**Text block:**
[Start of Attachment]
Twenty years after the September 11 attacks, the US “war on terror” is still being fought on a piece of hilly scrubland in southeast Cuba known as Guantanamo Bay.
Within months of the attacks, the United States rounded up hundreds of people with suspected ties to perpetrator Al-Qaeda and dropped them in the US naval base.
They were labeled “enemy combatants” without rights; the only timeframe for their release, if ever, said then-vice president Dick Cheney, was “the end of the war on terror” — which, officially, is still ongoing. Now, most of the 780 suspects who were locked in cages and bare cells have been freed, often after more than a decade without being charged. Today, 39 remain, some promised a release that never materialised, some hoping for it, and 12 whom Washington regards as dangerous Al-Qaeda figures, including Khalid Sheikh Mohammed, the alleged mastermind of the 9/11 plot.
Under President Joe Biden, their trials have resumed after a delay caused mainly by the COVID-19 pandemic.
On September 7, after a 17-month pause, the pre-trial hearings for Mohammed and four others are set to resume, just days ahead of the anniversary of the attack. But there is no certainty that a verdict will be handed down for the five by the attack’s 21st anniversary next year, or the following year. The military commissions system overseeing the 12 accused Al-Qaeda figures has proven chaotic, unwieldy and often contrary to US law, to the point that in 20 years, only two have been convicted. Benjamin Farley, a Defence Department lawyer representing one of the five in the 9/11 trial, called the commissions “an expensive and failed experiment in ad hoc justice.”
Marred by accusations the government has withheld and falsified evidence, and wiretapped defence attorneys, the biggest cloud hanging over the cases is that defendants say they were brutally tortured by their captors, tainting the prosecution. Guantanamo has proven both a headache and an embarrassment for the US government, drawing charges of sweeping human rights abuses from around the world.
Isolated on a rocky coastline miles from the main Guantanamo naval base, the facility was rooted in the CIA’s notorious operation to seize Al-Qaeda suspects for secret rendition to its “black sites” scattered around the world. There, they underwent intense interrogation and torture, including waterboarding, that continued for days, weeks and even years. Then they were brought to Guantanamo, where the government of Republican George W. Bush decided they had no rights, under US law or the Geneva Conventions.
[End of Attachment]
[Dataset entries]
[Start of Attachment]
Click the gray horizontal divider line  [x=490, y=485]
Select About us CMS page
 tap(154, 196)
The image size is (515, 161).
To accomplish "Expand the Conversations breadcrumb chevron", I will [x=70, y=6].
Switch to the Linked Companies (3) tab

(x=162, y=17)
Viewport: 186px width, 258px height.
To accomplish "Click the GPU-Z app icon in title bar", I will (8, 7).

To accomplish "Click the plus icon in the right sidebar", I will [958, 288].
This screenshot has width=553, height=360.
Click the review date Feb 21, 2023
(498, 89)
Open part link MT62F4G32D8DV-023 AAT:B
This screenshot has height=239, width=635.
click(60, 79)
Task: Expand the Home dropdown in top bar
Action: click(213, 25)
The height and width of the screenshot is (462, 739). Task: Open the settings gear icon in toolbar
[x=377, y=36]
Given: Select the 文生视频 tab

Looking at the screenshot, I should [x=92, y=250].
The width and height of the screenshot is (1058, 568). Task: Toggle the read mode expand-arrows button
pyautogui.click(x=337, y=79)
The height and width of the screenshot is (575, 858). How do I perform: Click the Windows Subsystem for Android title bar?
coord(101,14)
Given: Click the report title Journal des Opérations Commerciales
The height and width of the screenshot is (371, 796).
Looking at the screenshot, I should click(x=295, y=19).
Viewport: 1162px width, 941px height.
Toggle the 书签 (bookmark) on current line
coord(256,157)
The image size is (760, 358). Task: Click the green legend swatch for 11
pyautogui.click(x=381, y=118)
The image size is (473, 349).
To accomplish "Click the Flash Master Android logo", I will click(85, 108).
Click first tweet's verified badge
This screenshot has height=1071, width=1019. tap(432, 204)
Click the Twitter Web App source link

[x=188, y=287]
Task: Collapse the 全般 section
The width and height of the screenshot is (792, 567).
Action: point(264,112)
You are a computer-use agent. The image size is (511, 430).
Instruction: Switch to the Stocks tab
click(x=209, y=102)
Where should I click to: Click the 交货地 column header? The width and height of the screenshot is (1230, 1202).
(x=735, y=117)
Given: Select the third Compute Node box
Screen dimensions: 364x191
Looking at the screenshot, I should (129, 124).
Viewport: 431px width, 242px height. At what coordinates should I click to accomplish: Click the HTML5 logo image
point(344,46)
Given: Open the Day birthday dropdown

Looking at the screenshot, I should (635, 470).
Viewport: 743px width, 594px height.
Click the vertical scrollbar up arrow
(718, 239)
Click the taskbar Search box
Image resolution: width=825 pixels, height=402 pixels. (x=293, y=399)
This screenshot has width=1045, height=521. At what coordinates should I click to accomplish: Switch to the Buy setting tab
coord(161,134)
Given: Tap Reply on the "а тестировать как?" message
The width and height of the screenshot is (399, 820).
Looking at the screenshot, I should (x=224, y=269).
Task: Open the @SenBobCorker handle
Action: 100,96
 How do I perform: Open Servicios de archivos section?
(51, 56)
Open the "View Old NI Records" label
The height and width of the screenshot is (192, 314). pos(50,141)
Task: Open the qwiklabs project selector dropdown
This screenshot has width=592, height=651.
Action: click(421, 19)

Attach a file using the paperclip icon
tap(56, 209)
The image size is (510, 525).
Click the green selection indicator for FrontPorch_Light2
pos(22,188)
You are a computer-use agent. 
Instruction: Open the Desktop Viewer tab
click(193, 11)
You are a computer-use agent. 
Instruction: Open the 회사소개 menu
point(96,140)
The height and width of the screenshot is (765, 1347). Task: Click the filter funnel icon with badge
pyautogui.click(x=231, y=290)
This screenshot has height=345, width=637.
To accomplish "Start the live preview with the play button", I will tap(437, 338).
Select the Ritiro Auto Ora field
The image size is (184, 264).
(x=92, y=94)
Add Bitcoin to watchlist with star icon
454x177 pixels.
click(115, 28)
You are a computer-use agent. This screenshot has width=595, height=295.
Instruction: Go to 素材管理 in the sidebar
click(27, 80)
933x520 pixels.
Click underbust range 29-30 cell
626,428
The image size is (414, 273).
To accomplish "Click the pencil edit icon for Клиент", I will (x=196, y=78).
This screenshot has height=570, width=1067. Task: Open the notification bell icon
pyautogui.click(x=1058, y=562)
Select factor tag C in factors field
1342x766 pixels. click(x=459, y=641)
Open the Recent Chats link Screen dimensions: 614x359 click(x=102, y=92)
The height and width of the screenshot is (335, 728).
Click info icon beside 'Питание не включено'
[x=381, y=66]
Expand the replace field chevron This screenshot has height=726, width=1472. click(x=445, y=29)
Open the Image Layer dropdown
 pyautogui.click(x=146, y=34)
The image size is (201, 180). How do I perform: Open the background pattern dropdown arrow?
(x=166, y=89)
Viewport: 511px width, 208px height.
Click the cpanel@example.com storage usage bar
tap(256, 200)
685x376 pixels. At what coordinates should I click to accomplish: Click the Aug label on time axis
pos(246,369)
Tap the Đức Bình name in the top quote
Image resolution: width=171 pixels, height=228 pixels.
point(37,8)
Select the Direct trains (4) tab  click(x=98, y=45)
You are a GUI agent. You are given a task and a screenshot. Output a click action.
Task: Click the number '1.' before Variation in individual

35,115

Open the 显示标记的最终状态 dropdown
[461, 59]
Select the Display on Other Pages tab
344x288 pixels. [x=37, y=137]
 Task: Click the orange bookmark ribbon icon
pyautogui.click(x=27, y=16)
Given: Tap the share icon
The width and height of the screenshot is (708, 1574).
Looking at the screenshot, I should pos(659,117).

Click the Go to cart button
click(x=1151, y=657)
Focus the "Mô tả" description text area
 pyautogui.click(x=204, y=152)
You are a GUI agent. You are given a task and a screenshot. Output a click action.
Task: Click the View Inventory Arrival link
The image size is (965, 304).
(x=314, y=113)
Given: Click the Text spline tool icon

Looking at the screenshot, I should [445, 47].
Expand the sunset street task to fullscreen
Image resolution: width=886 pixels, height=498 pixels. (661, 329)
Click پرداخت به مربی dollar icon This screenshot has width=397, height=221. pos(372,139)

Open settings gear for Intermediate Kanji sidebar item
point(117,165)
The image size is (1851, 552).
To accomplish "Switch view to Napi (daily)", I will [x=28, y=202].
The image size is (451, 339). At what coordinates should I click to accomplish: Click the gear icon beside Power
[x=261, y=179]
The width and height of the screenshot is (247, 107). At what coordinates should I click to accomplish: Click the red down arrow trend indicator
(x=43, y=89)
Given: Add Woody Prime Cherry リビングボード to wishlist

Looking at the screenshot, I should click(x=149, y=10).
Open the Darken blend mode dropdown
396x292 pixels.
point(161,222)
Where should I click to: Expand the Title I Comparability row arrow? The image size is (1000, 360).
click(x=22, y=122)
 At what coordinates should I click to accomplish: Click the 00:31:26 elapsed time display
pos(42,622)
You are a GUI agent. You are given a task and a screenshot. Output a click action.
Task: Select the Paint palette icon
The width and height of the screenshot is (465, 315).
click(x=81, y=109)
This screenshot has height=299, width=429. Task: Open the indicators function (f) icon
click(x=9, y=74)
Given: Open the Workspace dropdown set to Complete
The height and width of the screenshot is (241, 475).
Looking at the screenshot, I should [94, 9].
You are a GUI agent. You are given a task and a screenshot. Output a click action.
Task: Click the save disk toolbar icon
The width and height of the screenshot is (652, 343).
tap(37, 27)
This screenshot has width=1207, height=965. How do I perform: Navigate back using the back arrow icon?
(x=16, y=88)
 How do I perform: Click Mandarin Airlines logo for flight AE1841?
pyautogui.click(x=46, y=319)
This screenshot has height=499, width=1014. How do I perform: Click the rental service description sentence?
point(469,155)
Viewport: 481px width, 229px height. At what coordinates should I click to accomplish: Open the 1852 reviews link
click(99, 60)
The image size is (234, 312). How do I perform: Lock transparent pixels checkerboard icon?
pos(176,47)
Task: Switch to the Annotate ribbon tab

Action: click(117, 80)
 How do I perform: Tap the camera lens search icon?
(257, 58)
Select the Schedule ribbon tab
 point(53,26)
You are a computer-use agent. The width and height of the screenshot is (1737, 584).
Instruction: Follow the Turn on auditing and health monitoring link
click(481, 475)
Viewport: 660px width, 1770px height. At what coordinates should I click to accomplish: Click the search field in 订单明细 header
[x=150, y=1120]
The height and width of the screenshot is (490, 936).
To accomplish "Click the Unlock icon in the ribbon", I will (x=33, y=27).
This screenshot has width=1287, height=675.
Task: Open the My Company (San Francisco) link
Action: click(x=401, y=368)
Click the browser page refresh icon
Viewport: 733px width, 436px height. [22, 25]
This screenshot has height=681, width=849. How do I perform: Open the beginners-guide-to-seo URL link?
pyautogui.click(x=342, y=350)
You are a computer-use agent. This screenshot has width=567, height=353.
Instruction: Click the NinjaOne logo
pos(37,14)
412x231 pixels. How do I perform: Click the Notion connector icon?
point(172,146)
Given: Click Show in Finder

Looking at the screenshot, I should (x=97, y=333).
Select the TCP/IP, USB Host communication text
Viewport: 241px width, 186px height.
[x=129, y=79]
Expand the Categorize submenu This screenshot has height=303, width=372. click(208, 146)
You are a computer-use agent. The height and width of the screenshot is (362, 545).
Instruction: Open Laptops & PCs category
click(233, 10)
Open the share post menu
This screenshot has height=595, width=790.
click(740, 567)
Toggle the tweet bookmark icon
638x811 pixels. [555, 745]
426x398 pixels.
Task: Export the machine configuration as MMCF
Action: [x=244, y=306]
[End of Attachment]
**What you need to do:** Repeat word for word the stretch of the Guantanamo Bay article from "Within months of" through "the 9/11 plot.".

**Solution for this problem:**
Within months of the attacks, the United States rounded up hundreds of people with suspected ties to perpetrator Al-Qaeda and dropped them in the US naval base.
They were labeled “enemy combatants” without rights; the only timeframe for their release, if ever, said then-vice president Dick Cheney, was “the end of the war on terror” — which, officially, is still ongoing. Now, most of the 780 suspects who were locked in cages and bare cells have been freed, often after more than a decade without being charged. Today, 39 remain, some promised a release that never materialised, some hoping for it, and 12 whom Washington regards as dangerous Al-Qaeda figures, including Khalid Sheikh Mohammed, the alleged mastermind of the 9/11 plot.